Pero siguió esforzándose. Algo le empujaba inexorablemente. Y es que era ingeniero… y americano.

Su siguiente tarea fue llenar la caldera. Tuvo que hacerla trayendo el agua, dos cubos cada vez, desde el arroyo. Le costó tres días, y así, después de once días de descorazonadora soledad y duro trabajo en aquellas mazmorras mugrientas, abrumado por la falta de herramientas, trabajando con materiales podridos, desnudo y sudoroso, desencantado, sumido en pensamientos sombríos, exhausto, todo quedó listo, al fin, para realizar el experimento: el experimento más extraño, sin lugar a dudas, en los anales de la raza humana.

Encendió el hogar con madera seca y 10 llenó luego de carbón mineral hasta la boca. Una hora y media más tarde, con el corazón encogido por una mezcla de temor y exaltación vio salir el vapor, blanco primero y luego azul y transparente, que empezó a silbar a lo largo de la tubería.

-¡No tengo forma de estimar la presión ni nada! -observó para su capote-. ¡Tendré toda la suerte del mundo si no me manda directamente al infierno!

Se alejó un poco del cegador brillo del hogar y se secó, con el brazo desnudo, el sudor que empapaba su frente atormentada.

-¡Toda la suerte del mundo! -repitió-. ¡Pero, por el Altísimo que enviaré ese mensaje por morse o reventaré!

Resoplando de agotamiento y excitación, Stern se abrió camino de vuelta a la sala de motores. Fue un momento extrañamente crítico cuando tomó la rueda reguladora corroída para poner en marcha la dinamo. Pero estaba atascada y no cedía.

Stern lanzó una maldición exasperada, golpeándola con la gran llave. La introdujo luego entre los radios e hizo palanca. Con un chirrido, la rueda cedió y empezó a girar. El ingeniero aumentó su esfuerzo. -¡Venga! -gritó-. ¡Empieza! ¡Muévete!

Con un prolongado gemido, como si se rebelara contra este brusco despertar de su sueño de siglos, el motor se puso en movimiento.

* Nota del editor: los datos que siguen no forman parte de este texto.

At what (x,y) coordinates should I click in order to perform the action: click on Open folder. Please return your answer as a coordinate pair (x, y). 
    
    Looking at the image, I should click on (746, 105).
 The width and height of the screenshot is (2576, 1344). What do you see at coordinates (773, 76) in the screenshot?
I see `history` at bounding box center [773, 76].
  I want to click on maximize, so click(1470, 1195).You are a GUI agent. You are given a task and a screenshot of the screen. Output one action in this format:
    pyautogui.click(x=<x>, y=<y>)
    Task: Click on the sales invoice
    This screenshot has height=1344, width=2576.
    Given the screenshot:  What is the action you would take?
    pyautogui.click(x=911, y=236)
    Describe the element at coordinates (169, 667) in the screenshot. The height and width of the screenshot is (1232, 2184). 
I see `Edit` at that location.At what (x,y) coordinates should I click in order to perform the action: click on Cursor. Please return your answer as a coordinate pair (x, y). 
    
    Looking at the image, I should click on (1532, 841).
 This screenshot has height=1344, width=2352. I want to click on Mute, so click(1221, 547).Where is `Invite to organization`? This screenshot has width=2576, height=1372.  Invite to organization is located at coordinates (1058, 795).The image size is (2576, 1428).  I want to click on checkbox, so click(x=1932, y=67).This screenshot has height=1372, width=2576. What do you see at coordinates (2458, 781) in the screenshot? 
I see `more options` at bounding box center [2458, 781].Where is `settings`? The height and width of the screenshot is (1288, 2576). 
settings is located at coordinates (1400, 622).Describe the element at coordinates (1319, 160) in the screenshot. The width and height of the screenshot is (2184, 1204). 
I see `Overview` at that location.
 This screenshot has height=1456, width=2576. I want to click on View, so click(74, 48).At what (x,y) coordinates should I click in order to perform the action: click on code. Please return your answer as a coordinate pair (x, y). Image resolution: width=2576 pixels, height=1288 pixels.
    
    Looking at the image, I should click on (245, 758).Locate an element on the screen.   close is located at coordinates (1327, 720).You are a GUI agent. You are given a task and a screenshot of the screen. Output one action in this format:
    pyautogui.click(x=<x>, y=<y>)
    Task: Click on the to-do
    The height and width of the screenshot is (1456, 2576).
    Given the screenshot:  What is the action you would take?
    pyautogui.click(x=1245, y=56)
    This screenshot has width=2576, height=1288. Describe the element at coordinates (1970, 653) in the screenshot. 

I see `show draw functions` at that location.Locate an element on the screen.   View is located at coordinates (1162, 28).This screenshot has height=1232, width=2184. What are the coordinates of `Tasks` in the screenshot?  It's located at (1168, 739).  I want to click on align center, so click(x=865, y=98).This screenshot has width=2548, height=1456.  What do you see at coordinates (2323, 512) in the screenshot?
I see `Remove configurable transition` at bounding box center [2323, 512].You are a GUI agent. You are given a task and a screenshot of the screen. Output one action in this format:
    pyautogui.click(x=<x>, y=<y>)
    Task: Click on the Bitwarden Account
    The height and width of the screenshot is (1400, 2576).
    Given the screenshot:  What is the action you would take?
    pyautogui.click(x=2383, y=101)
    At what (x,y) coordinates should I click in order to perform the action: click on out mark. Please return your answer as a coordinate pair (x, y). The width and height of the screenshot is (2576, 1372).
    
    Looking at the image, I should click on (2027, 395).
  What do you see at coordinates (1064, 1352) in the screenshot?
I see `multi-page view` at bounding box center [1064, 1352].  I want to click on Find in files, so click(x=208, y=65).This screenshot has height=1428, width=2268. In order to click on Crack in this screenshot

A pesar del engrasado a fondo que les aplicó Stern, cada eje y cada cojinete se lamentaba como un alma en pena. Repentinamente, al ganar velocidad, la máquina empezó a temblar como si se estuviera desvencijando. La dinamo empezó a zumbar con acompañamiento de extrañas y agudas protestas del atormentado metal. La antigua correa de cáñamo alquitranado se estiró y crujió, pero se mantuvo firme.

Y, como si se tratara de una calesa tirada por un solo caballo que estuviera a punto de derrumbarse, todo el tejido de la resucitada instalación, goteando por mil puntos, crujiendo, silbando, temblando, voceando un ciento de juramentos con voz metálica, cobró vida de nuevo en forma de grotesca, absurda y sorprendente imitación de lo que antaño era su belleza y su poder.

El ingeniero -cuya vida había transcurrido dedicada al amor y servicio de las máquinas- sintió una extraña y triste emoción a la vista de aquella fantasmal resurrección. Se dejó caer al suelo, agotado. La lámpara temblaba en su mano, pero, cubierto como estaba de sudor, suciedad y óxido, aquel momento de triunfo fue uno de los más dulces que había experimentado jamás.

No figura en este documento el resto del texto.